Brando was intrigued by the rating, but the studio feared the 47-year-old actor, then considered stranded, posed a financial risk. The studio would only hire Brando on the condition that he work with no money up front and post bail for any budget problems he causes. They also asked Coppola to shoot a secret screen test with Brando. In 2020, Coppola described the experience of going to Brando and watching him create Vito Corleone on a whim to Deadline: “He rolls his hair up, gets some shoe polish and does his [blonde] dark hair. He says, “The character gets shot in the throat so maybe he’s talking like that”… He puts Kleenex in his mouth. He did everything himself then he took the small cheese and he nibbled it. I sit there, amazed, and then the phone rings. He picks up the phone and starts talking like the character. I’m like, ‘What is this? Who was it? What did they think?’ Brando’s performance earned him his second Oscar, which ended up being one of the most memorable Oscar speeches of all time.

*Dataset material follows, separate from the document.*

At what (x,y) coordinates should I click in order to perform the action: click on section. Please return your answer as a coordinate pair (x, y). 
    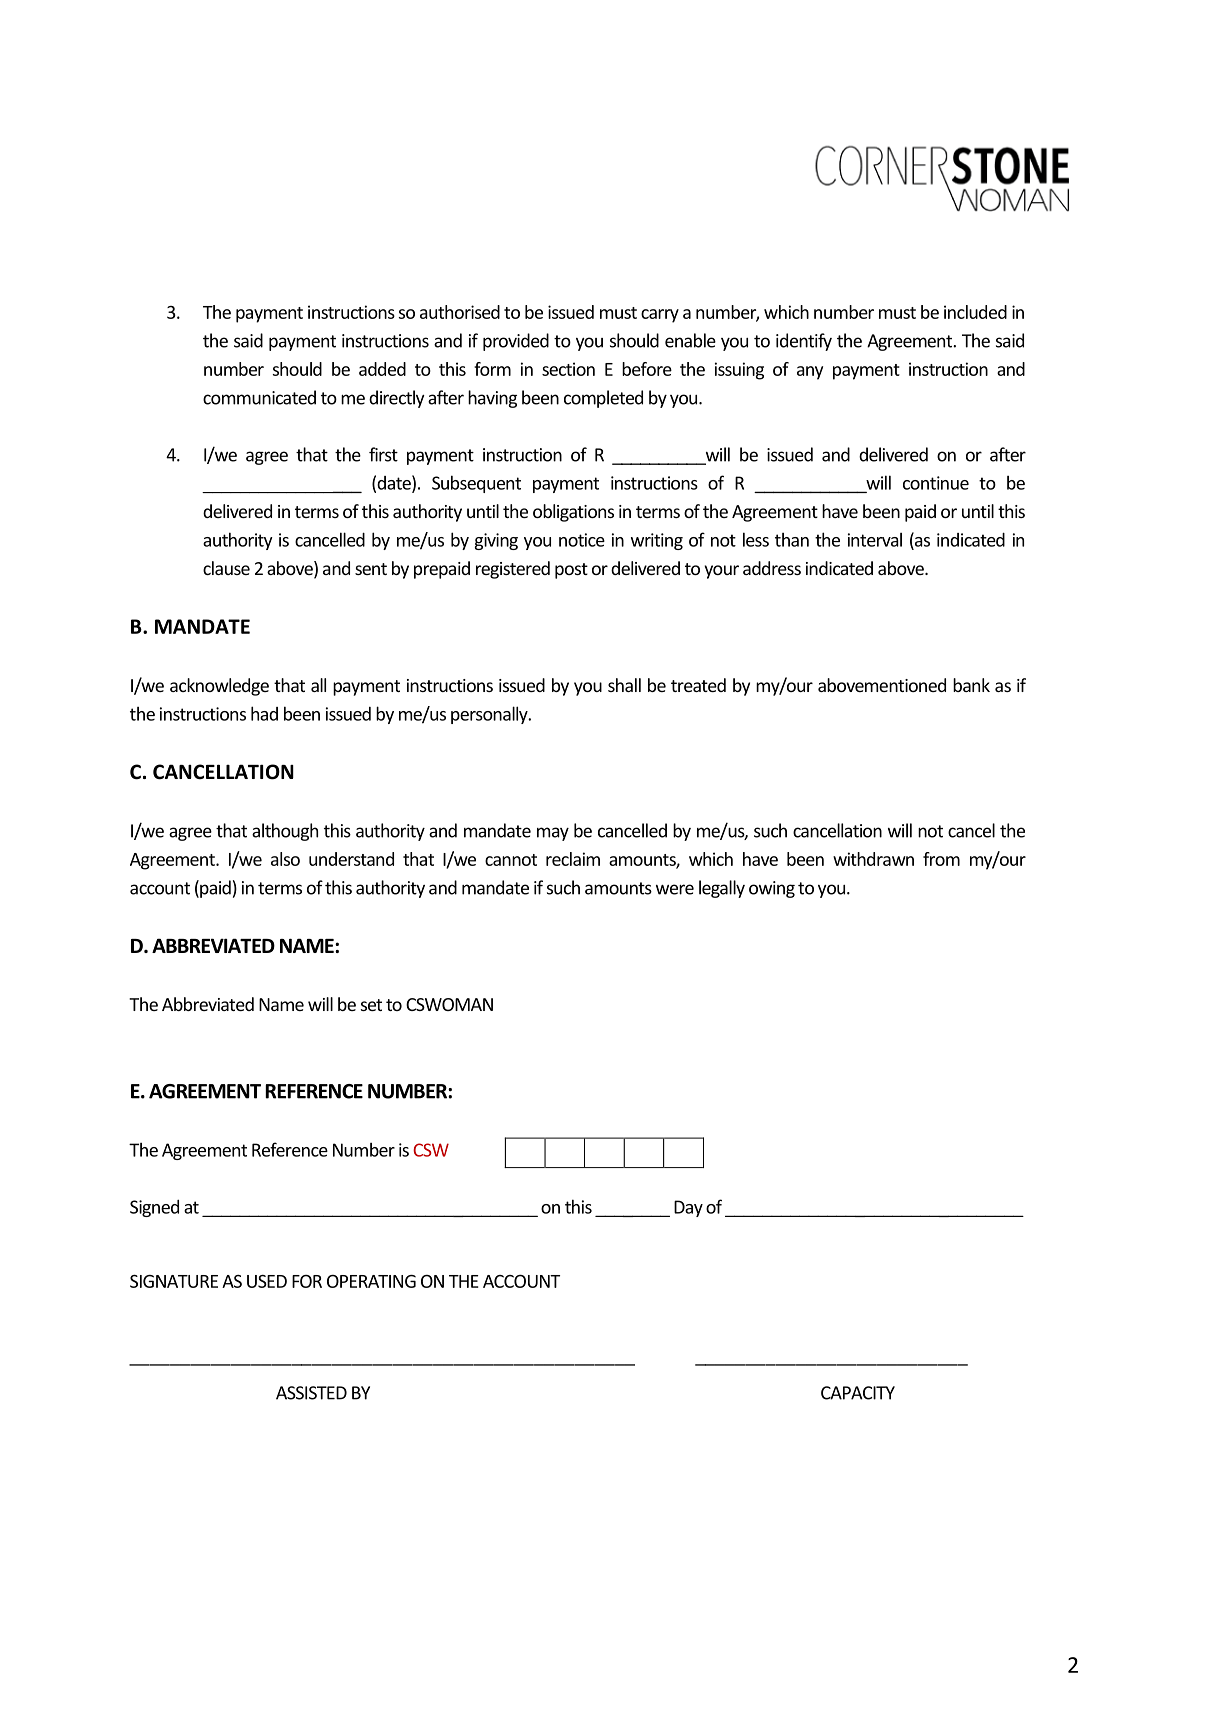
    Looking at the image, I should click on (568, 369).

Did Francis Ford Coppola almost get fired from The Godfather?

Francis Ford Coppola always seems on the verge of losing his mind or his job in The offer. The reality of the situation was not so different. “I was seriously about to get fired maybe three or four times,” Coppola told Deadline in 2020. “If I hadn’t won the Oscar for Patton [in 1970]I would have been fired from The Godfather.” He claimed he was often at odds with Paramount over casting and filming on location in New York. “They wanted to succeed in St. Louis,” he said. “And place it in the 70s.”

While Coppola was able to keep his job, he told NPR in 2021 what to do The Godfather was “just the scariest, most depressing experience I think I’ve ever had”. Pacino told the New York Time in March that he once saw Coppola “crying profusely” on set. “And I went up to him and said, ‘Francis, what’s wrong? What happened?’ He said, ‘They won’t give me another chance.’ That means they wouldn’t allow him to film any other setup,” Pacino said. “And I thought, OK. I guess I’m in a good movie here. Because he had that kind of passion and that’s it.